- [Passage provided]:
┏━━
Art Journal,  Spring, 2004  by Christopher Tradowsky

Douglas Crimp. Melancholia and Moralism: Essays on AIDS and Queer Politics. Cambridge: MIT Press, 2002. 330 pp., 35 b/w ills. $32.95.

I like to think of queer theory, applied to the arts, as a kind of rescue mission. The unidentified queer or counterheteronormative impulse within representation is rescued from incomprehension by someone, really anyone, who has a schematic understanding of how objects may be queerly received, or perhaps more simply, of just how queer an audience can be. In a profound way, Douglas Crimp's Melancholia and Moralism, a new collection of "essays on AIDS and queer politics" chronicles a literal rescue mission, on the part of a prominent theorist, to decry the deadly consequences of not recognizing the AIDS epidemic as a crisis in and of representation. Which is not to say that AIDS is first a representation, but rather that anything we claim to know about AIDS is already wholly mediated; knowledge as representation. This is well-worn territory for academics: epistemologies and their attendant institutions thereby suffer productively under deconstructive scrutiny. For Crimp, this kind of self-reflexive criticality explicitly signaled the postmodern, and this was the subject of his 1993 collection of essays, On the Museum's Ruins (MIT Press).
┗━━
- [Collected material]:
┏━━
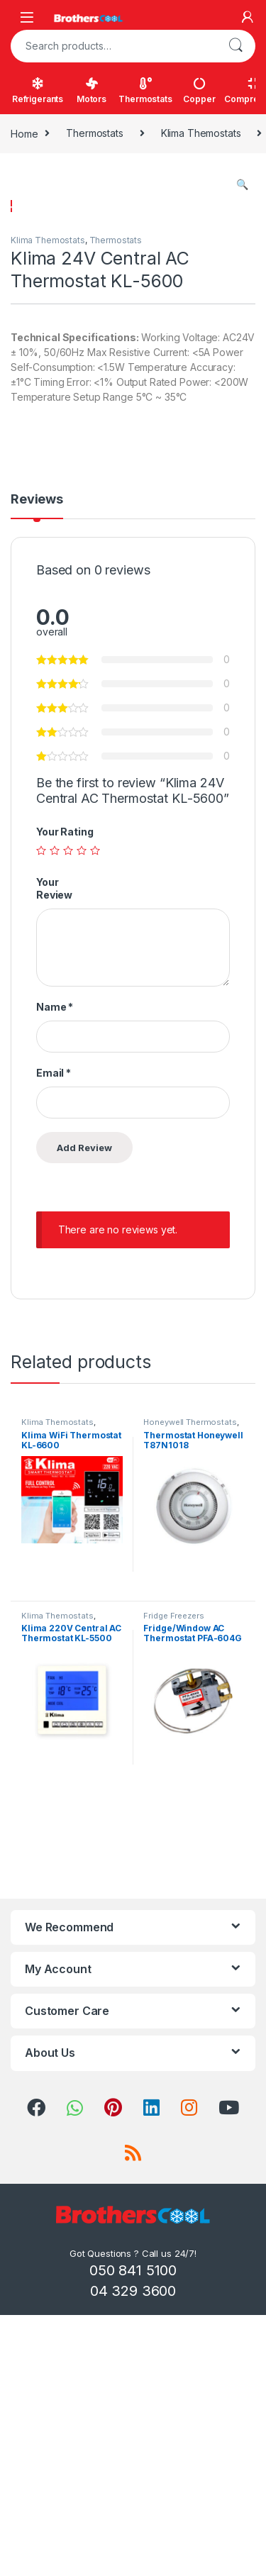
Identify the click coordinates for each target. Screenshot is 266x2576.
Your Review (54, 1156)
┗━━
- [Given exercise]:
Answer these questions from the book review:
(a) In which journal and issue did the review appear?
(b) How many pages and illustrations does the listing give for Melancholia and Moralism?
(c) What was the title and year of Crimp's earlier collection of essays?
The data that comes after the text is separate material.

- [Task solution]:
(a) Art Journal, Spring, 2004
(b) 330 pages and 35 black-and-white illustrations
(c) On the Museum's Ruins, 1993